Il primo passo è il dosaggio dell'antigene prostatico specifico (Psa), a cui gli uomini con più di cinquant'anni dovrebbero sottoporsi con frequenza regolare: almeno ogni tre o quattro anni. Il secondo, in presenza di valori sospetti (compresi tra 4 e 10) e di una visita urologica non in grado di sgomberare i dubbi, è la biopsia prostatica, che prevede il prelievo di una dozzina di frammenti di tessuto per scongiurare il rischio della presenza di un tumore della prostata. Si tratta della neoplasia più diffusa tra i maschi italiani: quasi trentacinquemila diagnosi le diagnosi messe assieme nel 2017. Ma pure di una di quelle che mostra i migliori tassi di sopravvivenza, un po' come accade nel caso del tumore al seno tra le donne. Gli ultimi dati dicono che più di nove uomini su dieci sono vivi cinque anni dopo aver scoperto la malattia. Per raggiungere questi risultati, è fondamentale però una diagnosi precoce.

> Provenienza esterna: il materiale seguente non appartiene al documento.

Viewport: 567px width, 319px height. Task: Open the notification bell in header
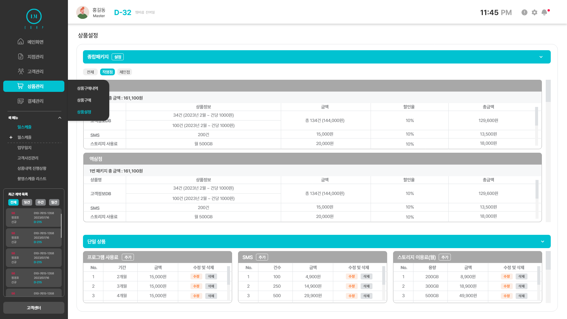point(544,12)
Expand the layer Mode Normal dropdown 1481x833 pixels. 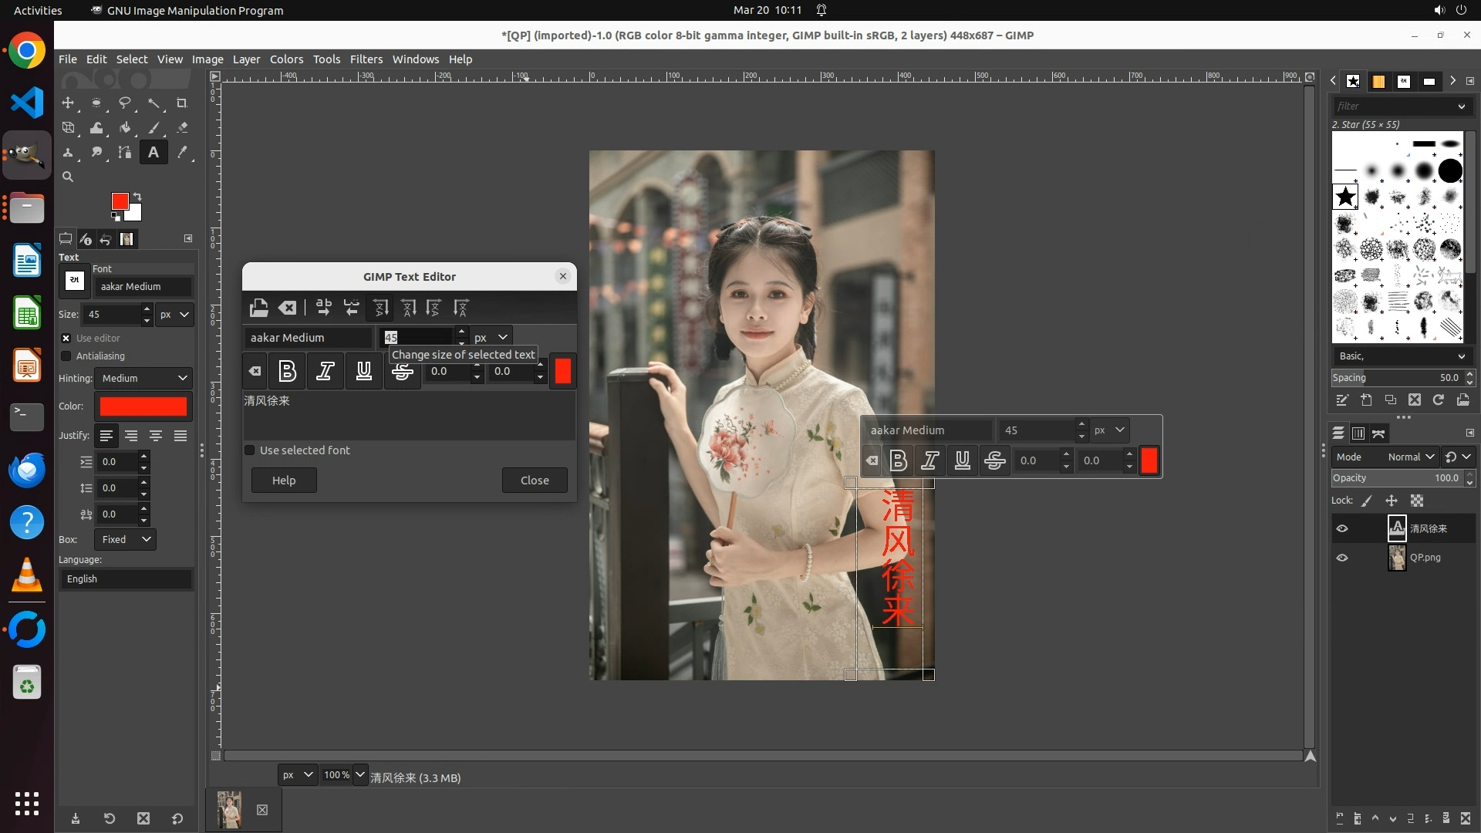pos(1410,457)
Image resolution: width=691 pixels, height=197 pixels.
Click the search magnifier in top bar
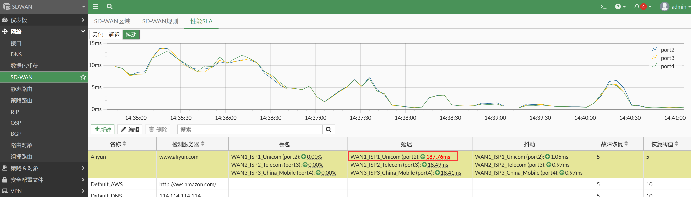tap(109, 7)
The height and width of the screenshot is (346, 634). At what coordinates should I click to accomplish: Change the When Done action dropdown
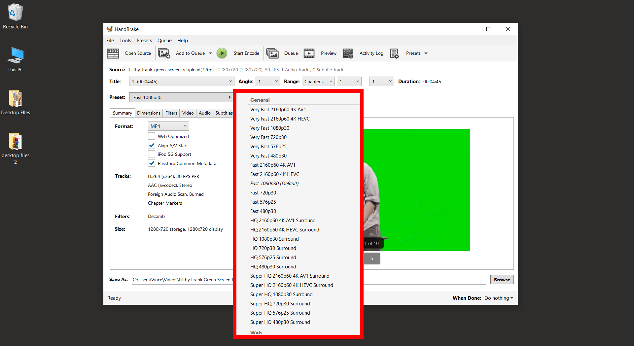(x=498, y=298)
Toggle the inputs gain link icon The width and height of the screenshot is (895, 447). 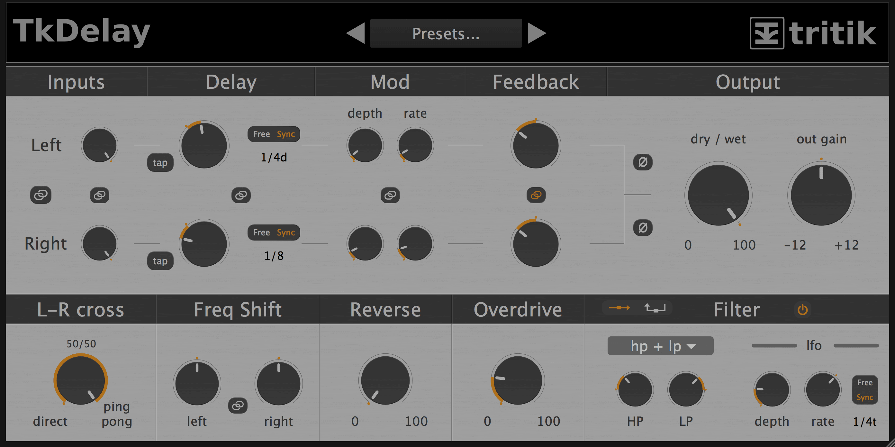click(x=99, y=195)
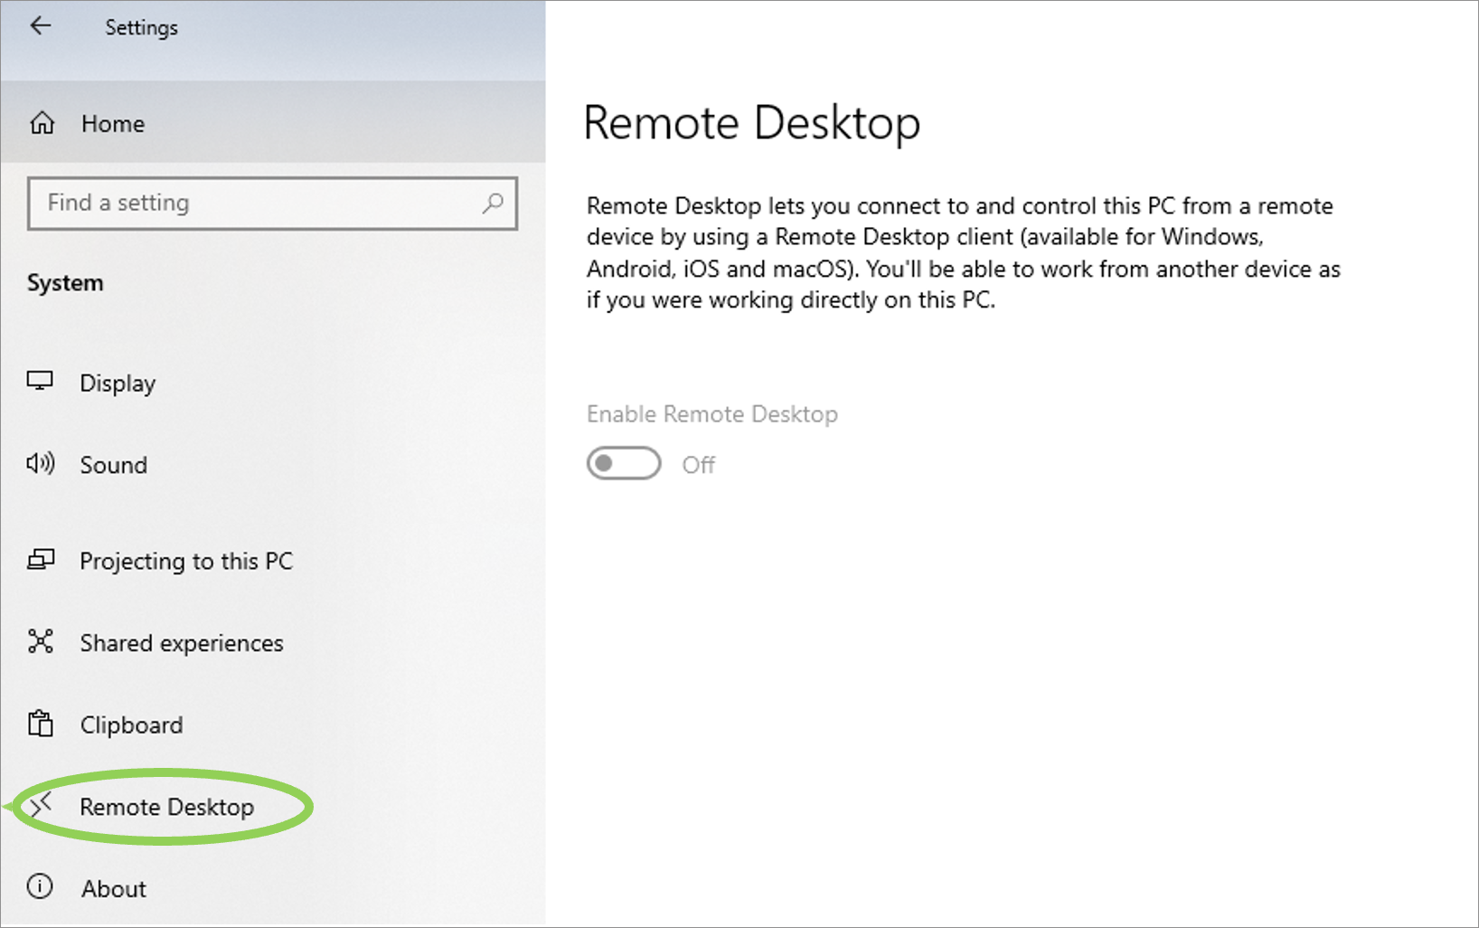Image resolution: width=1479 pixels, height=928 pixels.
Task: Turn on Enable Remote Desktop switch
Action: (623, 463)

DIAGNOSI PIU' ACCURATE CON LA RISONANZA MAGNETICA
Il ricorso alla risonanza magnetica potrebbe rappresentare la soluzione per raggiungere l'obiettivo. Questo è quanto si evince dalla lettura dello studio «Precision», pubblicato sul New England Journal of Medicine. Dal lavoro è emerso che, sottoponendo un paziente che mostra valori di Psa sospetti alla risonanza magnetica prima della biopsia, si possono ridurre le diagnosi di tumori clinicamente indolenti e rendere più accurate quella delle neoplasie più aggressive. I ricercatori sono giunti a questa conclusione dopo aver confrontato gli esiti degli esami - biopsia prostatica ecoguidata e risonanza magnetica (con eventuale successiva biopsia, in caso di ulteriore sospetto) - a cui sono stati sottoposti cinquecento uomini (ripartiti in due gruppi) che avevano valori di Psa compresi tra 4 e 10. È così emerso che, tra i pazienti sottoposti alla risonanza magnetica, i tumori più aggressivi sono stati scoperti nel 38 per cento degli uomini coinvolti nello studio. Di contro, lo stesso dato nel secondo gruppo ha raggiunto quota 26 per cento. A vantaggio della risonanza magnetica, rispetto alla biopsia standard, anche un ridotto riscontro di tumori clinicamente poco significativi (uno su quattro): controllabili con un programma a medio e lungo termine di sorveglianza attiva.